Vaticano, Editrice Vaticana, septiembre 30 del 2010.

Es así que, un documento se prepara previamente con estudios profundos, reuniones, consultas. El documento en cuestión, merece su estudio y su acercamiento, desde distintos ángulos en los cuales empezó la reflexión:

A. LOS “LINEAMENTA” (2)

Este documento fue dado a conocer el 27 de marzo del 2007. En él, se marca la pauta de las posibles temáticas que se incluirían en el Sínodo, pero más interesante aún, son una serie de preguntas que se hicieron para poder hacer un Sínodo en el que contara la participación de muchos fieles. Los diferentes delegados que se reunirán harán uso de las respuestas y representarán posteriormente las inquietudes que se comunican en las reuniones sucesivas.
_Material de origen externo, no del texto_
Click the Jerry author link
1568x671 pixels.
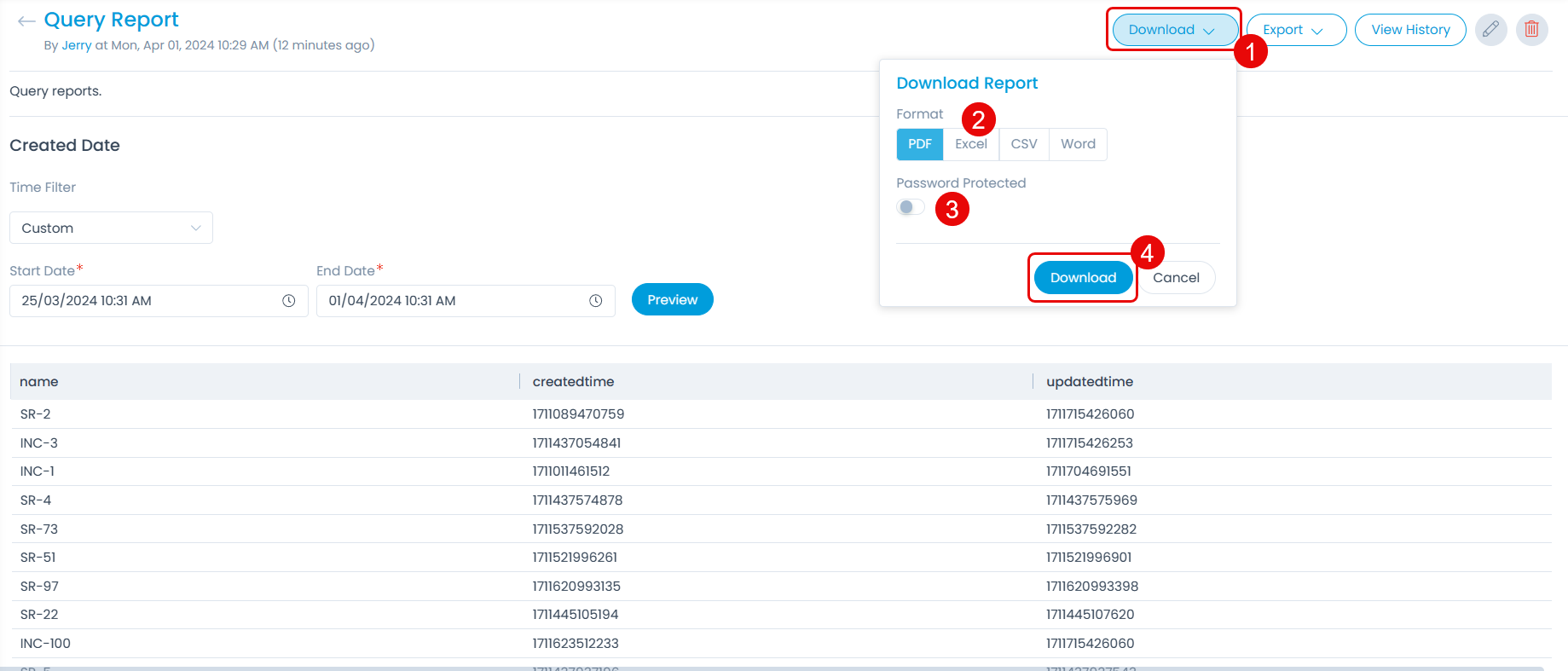[x=76, y=45]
En los Lineamenta, se hacen preguntas interesantes apropiadas a las comunidades, por ejemplo:
1. ¿Qué "signos de los tiempos" en el propio país hacen urgente este Sínodo sobre la Palabra de Dios? ¿Qué se espera del sínodo?
2. ¿Existen tradiciones de experiencia bíblica en la propia Iglesia particular? ¿Cuáles son? ¿Existen grupos bíblicos? ¿Cuál es la tipología de los mismos?
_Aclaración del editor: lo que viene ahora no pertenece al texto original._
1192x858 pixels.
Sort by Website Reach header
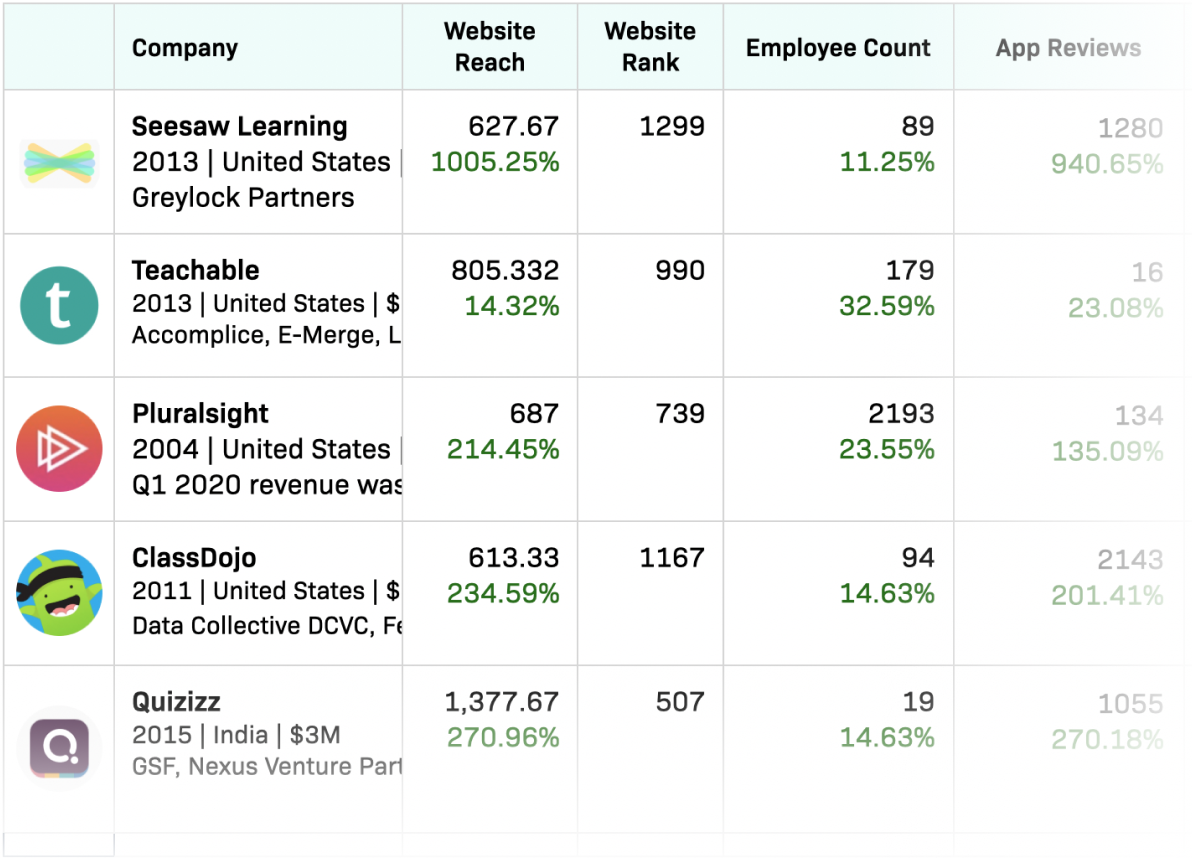489,46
3. ¿En qué contribuye a la vida de fe? ¿Cómo es recibida en el mundo no cristiano? ¿Y entre los hombres de cultura? ¿Se puede hablar de un acercamiento siempre correcto a la Escritura? ¿Cuáles son los defectos más comunes? ¿Cómo es entendido el carisma de la inspiración y de la verdad de la Escritura?) ¿Se tiene en cuenta el sentido espiritual de la Escritura como sentido último querido por Dios? ¿Cómo es recibido el Antiguo Testamento? ¿Puede decirse que el conocimiento y la lectura de los Evangelios son suficientes, no obstante éstos sean con mayor frecuencia escuchados? ¿Cuáles son hoy las páginas de la Biblia mayormente consideradas "difíciles" y a las cuales se ha de dar una respuesta?... ¿La Palabra de Dios es el alma del empeño exegético y teológico? ¿Es adecuadamente respetada su naturaleza de Palabra revelada? ¿Una precomprensión de fe anima y sostiene la investigación científica? ¿Cuál es la metodología habitual de aproximación al texto? ¿Qué papel juega el dato bíblico en la elaboración teológica? ¿Existe una sensibilidad con respecto a la pastoral bíblica en la comunidad?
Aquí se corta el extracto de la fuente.